**Parts of the exercise:**
1. From the code under the "#training parameters" comment in the notebook on image classification with deep pyramidal residual networks, list each variable that is assigned, along with its value.
2. Write the next part of the notebook on image classification with deep pyramidal residual networks, picking up after its final line of code.

**Document section:**
☆ ☆ ☆ ☆ ☆ ☆ ☆

Image Classification with Deep Pyramidal Residual Networks¶
[Paper] [Notebook] [TF Implementation] [Torch Implementation]
The core idea of the paper is that building the network with number of feature channels increased by predefined linear function, combining with residual connection can help with learning process.
Import the required libraries¶
import tempfile
import tensorflow as tf
import tensorflow_addons as tfa
from tensorflow.keras import layers
import fastestimator as fe
from fastestimator.dataset.data.cifair10 import load_data
from fastestimator.op.numpyop.meta import Sometimes
from fastestimator.op.numpyop.multivariate import HorizontalFlip, PadIfNeeded, RandomCrop
from fastestimator.op.numpyop.univariate import CoarseDropout, Normalize
from fastestimator.op.tensorop.loss import CrossEntropy
from fastestimator.op.tensorop.model import ModelOp, UpdateOp
from fastestimator.trace.adapt import LRScheduler
from fastestimator.trace.io import BestModelSaver
from fastestimator.trace.metric import Accuracy
from fastestimator.util import get_num_devices, BatchDisplay, GridDisplay
#training parameters
epochs = 150
batch_size = 32
train_steps_per_epoch = None
eval_steps_per_epoch = None
save_dir = tempfile.mkdtemp()

☆ ☆ ☆ ☆ ☆ ☆ ☆

**Collected material:**
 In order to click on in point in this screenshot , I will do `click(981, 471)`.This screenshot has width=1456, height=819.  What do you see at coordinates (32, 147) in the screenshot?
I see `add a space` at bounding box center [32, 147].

☆ ☆ ☆ ☆ ☆ ☆ ☆

**Task-by-task answers:**
1.
epochs = 150
batch_size = 32
train_steps_per_epoch = None
eval_steps_per_epoch = None
save_dir = tempfile.mkdtemp()

2.
Dataset Loading¶
In this application, we apply the network on the ciFAIR10 dataset.
train_data, eval_data = load_data()
Preprocessing¶
The image pixel values are first normalized by predefined constant, then we apply random padding and cropping, followed by horizontal flip and cut out during training.
pipeline = fe.Pipeline(
train_data=train_data,
eval_data=eval_data,
batch_size=batch_size * get_num_devices(),
ops=[
Normalize(inputs="x", outputs="x", mean=(0.4914, 0.4822, 0.4465), std=(0.2471, 0.2435, 0.2616)),
PadIfNeeded(min_height=40, min_width=40, image_in="x", image_out="x", mode="train"),
RandomCrop(32, 32, image_in="x", image_out="x", mode="train"),
Sometimes(HorizontalFlip(image_in="x", image_out="x", mode="train")),
CoarseDropout(inputs="x", outputs="x", mode="train", max_holes=1)
])
Visualize Preprocessing Results¶
import numpy as np
images_to_display = min(4, batch_size)
data = pipeline.get_results()
class_dictionary = {
0: "airplane", 1: "car", 2: "bird", 3: "cat", 4: "deer", 5: "dog", 6: "frog", 7: "horse", 8: "ship", 9: "truck"
}
y = np.array([class_dictionary[clazz.item()] for clazz in fe.util.to_number(data["y"])])
fig = GridDisplay([BatchDisplay(image=data["x"].numpy()[0:images_to_display], title="x"),
BatchDisplay(text=y[0:images_to_display], title="y")
])
fig.show()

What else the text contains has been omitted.